Dr Filipowicz’s stop signs are one instance of the fondness that students of artificial intelligence (AI, of which machine vision is an example) have for video games. There are several reasons for this popularity. Some people, such as Dr Filipowicz, use games as training grounds for the real world. Others, observing that different games require different cognitive skills, think games can help them understand how the problem of intelligence may be broken down into smaller, more manageable chunks. Others still, building on these two observations, think games can help them develop a proper theory of artificial (and perhaps even natural) intelligence.
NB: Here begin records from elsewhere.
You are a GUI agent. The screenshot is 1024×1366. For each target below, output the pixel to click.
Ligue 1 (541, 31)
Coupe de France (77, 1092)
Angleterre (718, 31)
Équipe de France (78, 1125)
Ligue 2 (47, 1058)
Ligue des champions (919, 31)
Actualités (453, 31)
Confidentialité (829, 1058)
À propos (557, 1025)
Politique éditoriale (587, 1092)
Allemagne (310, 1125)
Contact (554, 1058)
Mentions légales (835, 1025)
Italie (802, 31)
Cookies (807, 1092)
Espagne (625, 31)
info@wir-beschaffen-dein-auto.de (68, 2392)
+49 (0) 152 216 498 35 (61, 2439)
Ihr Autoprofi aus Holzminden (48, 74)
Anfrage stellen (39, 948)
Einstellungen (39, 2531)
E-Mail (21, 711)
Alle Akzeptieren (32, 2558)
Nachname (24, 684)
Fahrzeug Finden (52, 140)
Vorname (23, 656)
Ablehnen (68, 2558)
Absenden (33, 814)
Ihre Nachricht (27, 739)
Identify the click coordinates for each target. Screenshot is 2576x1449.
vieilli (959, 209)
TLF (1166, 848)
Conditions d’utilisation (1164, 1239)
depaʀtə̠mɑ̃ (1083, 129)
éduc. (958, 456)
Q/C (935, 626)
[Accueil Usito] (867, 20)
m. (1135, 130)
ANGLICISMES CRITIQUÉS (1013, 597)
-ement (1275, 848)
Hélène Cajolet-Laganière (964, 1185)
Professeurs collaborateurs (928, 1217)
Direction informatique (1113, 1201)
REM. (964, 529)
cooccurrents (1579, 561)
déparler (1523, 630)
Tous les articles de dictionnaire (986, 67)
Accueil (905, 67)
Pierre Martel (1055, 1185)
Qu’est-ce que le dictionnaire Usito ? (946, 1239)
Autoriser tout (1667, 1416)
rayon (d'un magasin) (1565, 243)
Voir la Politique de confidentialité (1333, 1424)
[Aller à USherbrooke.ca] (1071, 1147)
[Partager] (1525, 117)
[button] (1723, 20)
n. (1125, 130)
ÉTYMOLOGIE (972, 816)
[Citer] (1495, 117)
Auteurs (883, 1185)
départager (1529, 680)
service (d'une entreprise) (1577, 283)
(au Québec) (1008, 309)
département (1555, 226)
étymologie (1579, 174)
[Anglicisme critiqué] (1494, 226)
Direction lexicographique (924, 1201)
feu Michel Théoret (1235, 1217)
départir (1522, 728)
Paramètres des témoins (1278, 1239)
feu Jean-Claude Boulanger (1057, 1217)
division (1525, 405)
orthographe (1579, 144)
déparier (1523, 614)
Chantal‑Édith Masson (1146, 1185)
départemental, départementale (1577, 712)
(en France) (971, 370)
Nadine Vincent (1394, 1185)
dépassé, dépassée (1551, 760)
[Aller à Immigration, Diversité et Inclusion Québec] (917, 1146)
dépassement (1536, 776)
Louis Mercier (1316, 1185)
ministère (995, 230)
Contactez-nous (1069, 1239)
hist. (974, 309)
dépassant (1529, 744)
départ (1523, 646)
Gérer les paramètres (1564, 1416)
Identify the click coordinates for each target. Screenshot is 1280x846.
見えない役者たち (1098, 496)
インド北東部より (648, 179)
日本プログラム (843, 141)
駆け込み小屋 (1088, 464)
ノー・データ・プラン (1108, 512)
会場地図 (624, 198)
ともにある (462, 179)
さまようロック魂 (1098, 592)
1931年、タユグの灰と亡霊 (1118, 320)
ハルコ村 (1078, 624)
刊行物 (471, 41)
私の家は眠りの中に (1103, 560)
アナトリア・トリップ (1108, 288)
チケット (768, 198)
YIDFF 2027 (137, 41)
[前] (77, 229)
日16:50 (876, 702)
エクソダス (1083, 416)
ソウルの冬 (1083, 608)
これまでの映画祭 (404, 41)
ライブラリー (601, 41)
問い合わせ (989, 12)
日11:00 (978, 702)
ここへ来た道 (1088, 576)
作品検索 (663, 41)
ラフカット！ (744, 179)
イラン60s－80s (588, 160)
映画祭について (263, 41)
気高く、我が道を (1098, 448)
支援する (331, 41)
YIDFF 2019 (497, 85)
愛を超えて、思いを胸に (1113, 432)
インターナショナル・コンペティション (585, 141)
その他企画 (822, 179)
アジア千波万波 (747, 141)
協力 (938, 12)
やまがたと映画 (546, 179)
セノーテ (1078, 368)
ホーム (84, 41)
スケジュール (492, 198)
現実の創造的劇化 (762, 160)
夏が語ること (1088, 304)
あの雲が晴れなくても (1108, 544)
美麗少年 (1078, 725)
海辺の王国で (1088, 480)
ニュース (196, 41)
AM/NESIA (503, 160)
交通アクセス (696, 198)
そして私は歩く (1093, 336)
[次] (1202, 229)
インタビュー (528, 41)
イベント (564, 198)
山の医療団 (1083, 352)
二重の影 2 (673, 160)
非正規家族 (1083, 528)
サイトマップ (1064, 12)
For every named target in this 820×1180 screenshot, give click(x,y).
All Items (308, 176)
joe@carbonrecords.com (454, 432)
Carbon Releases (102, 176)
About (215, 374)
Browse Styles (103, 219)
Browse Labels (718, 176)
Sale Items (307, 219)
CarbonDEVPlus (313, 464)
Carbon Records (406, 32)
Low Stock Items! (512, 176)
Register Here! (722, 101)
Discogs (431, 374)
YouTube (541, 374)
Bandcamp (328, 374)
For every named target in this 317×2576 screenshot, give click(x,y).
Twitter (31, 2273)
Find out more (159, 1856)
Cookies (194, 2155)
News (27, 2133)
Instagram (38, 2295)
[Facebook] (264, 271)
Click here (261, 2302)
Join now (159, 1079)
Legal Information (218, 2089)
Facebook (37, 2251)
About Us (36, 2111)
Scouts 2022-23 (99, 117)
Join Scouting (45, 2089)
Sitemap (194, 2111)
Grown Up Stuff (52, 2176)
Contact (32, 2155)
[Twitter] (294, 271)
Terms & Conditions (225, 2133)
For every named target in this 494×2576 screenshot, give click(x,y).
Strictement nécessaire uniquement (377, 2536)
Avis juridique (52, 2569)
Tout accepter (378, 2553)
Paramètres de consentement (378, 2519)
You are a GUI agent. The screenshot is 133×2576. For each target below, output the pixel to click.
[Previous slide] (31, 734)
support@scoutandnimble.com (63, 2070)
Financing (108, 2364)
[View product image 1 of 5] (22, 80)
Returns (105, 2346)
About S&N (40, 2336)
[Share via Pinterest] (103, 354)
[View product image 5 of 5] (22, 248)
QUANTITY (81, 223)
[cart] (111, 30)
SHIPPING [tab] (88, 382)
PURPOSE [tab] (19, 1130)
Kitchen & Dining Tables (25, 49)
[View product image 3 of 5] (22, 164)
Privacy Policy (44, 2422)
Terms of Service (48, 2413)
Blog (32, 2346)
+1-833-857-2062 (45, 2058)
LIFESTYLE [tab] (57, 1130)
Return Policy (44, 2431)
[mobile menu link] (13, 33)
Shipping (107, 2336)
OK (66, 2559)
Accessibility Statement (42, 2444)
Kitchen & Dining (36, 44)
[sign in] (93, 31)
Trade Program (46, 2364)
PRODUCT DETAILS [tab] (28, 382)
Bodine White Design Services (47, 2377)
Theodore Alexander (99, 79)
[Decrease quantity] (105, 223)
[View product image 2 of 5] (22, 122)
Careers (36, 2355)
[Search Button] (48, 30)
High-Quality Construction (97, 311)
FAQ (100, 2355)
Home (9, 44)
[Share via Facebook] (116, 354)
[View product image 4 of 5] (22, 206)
For all of this to happen, though, the games themselves have first to be tweaked so that they can be played directly by another computer program, rather than by a human being watching the action on a screen. “Grand Theft Auto V”, for instance, can be turned from a source of pictures of road signs into a driving simulator for autonomous vehicles by bolting onto it a piece of software called “Deep Drive”. This lets the driving and navigation programs of such vehicles take control—a cheaper and safer way of testing driving software than letting it loose on roads.

Games companies are beginning to understand this. In June 2015, for instance, Microsoft started Project Malmo, an AI-development platform based on a popular “world-building” game called “Minecraft” that it had recently purchased. In November 2016 Activision Blizzard, owners of “Starcraft II”, a science-fiction strategy game in which players build and command human and alien armies, announced something similar in collaboration with DeepMind, an AI firm owned by Alphabet, Google’s holding company.

The following month, with the permission of the owners involved, a privately financed research group in San Francisco, called OpenAI, released “Universe”. This is a piece of software, free for all to use, which features hundreds of games presented in ways that mean they can be played directly by appropriate programs. The offerings in “Universe” range from bestselling, big-budget titles such as “Portal 2” (a physics-based puzzle game) to cheap-and-cheerful web games like “Bubble Hit Pony Parade” and “James the Space Zebra”.

One of Microsoft’s hopes in starting Project Malmo was to teach AI software to collaborate with people. To this end, Katja Hofman, the project’s head, is trying to use “Minecraft” to create an advanced personal assistant. Her goal is software that can anticipate what its human operator wants, and help him achieve it.